“This post contains affiliate links, and I will be compensated if you make a purchase after clicking on my links.”
What is a clicker anyway? The clicker is a tool like any other training tool, except that it’s magical. To be effective with it, you have to learn how to use it well. The three essential concepts to understand in clicker training are timing, criteria and rate of reinforcement. If you have any problems in your training, it can be traced back to problems in one of these areas.
The basics behind clicker training are rather simple. The dog does a behavior, you check mark it with the clicker, and then you reinforce the behavior with a food reinforcement. Behavior that is reinforced tends to increase, so you will see more of that behavior. It’s that simple. What is reinforcement? Reinforcement is something the dog will work for. Food is easy to dispense, takes little time to consume and is something most dogs want.
- Food is a primary reinforcer (for all species), and food is something the dog inherently values and desires and will work to get or keep. Other reinforcements are water, freedom, play, sleep and touch, and will vary from dog to dog. The only thing that matters is whether your dog will work for what you’re offering.
- The clicker is a secondary reinforcer, also knows as a conditioned reinforcement or a bridge or marker. And it gains value by being associated with a primary reinforcement. When you click and then treat, you are “conditioning” the click to be a secondary reinforcer. The secondary reinforcement allows you to give your dog precise information about his behavior even when you are at a distance from your dog.

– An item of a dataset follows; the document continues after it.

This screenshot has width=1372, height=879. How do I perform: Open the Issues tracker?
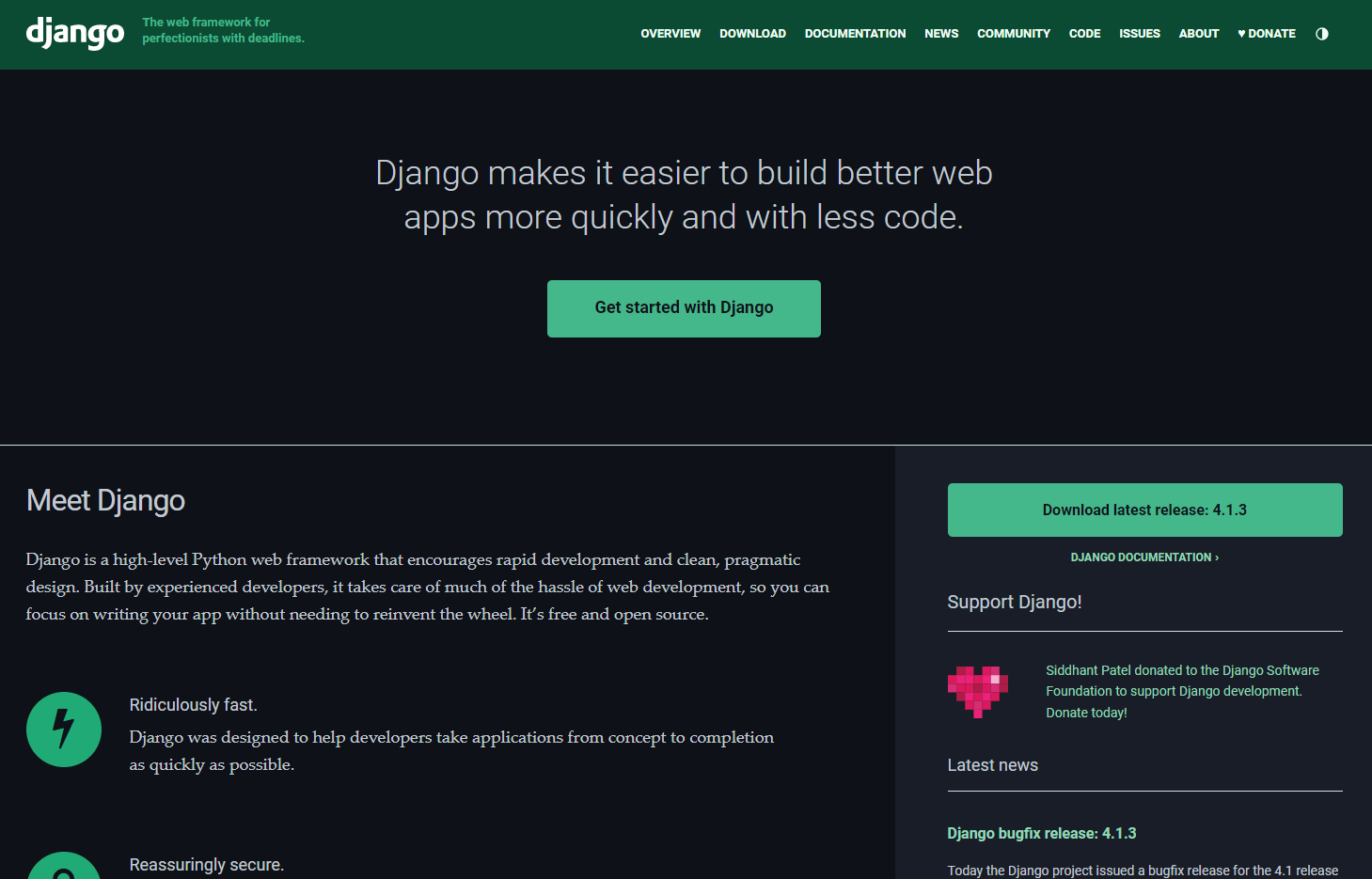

A mis-timed click can mark a behavior entirely different from what you wanted, so timing is critical. The better you are with timing, the easier and quicker it will be for your dog to learn. Click only for what it is you want.
Rate (and place) of reinforcement
While you are teaching a new behavior, every correct response (that is, every behavior meeting your criteria will receive a click and reinforcement. When training a behavior your rate of reinforcement has to be high. (Meaning how many rewards the dog gets in a given time frame).
Figuring things out is hard work for your dog, so you have to make it worth your dog’s effort.
You can’t train if you don’t know what you want. Some behaviors are easy, just click and treat the complete behavior (a Sit). Complex behaviors will need to be broken down into small steps that look increasingly like the end behavior, known as (shaping behavior). Being able to work in small steps is the great advantage of clicker training; most people just starting out will require help to break down behaviors in achievable steps and then deciding as to when to move to the next step.
Warning; Trying to take big steps too quickly (lumping) will result in failure. And staying too long at the same criteria or step can convince your dog it’s the final behavior and make it difficult to move on to the next step. So if you don’t evaluate and make changes as you proceed, you can stall training and confuse the dog.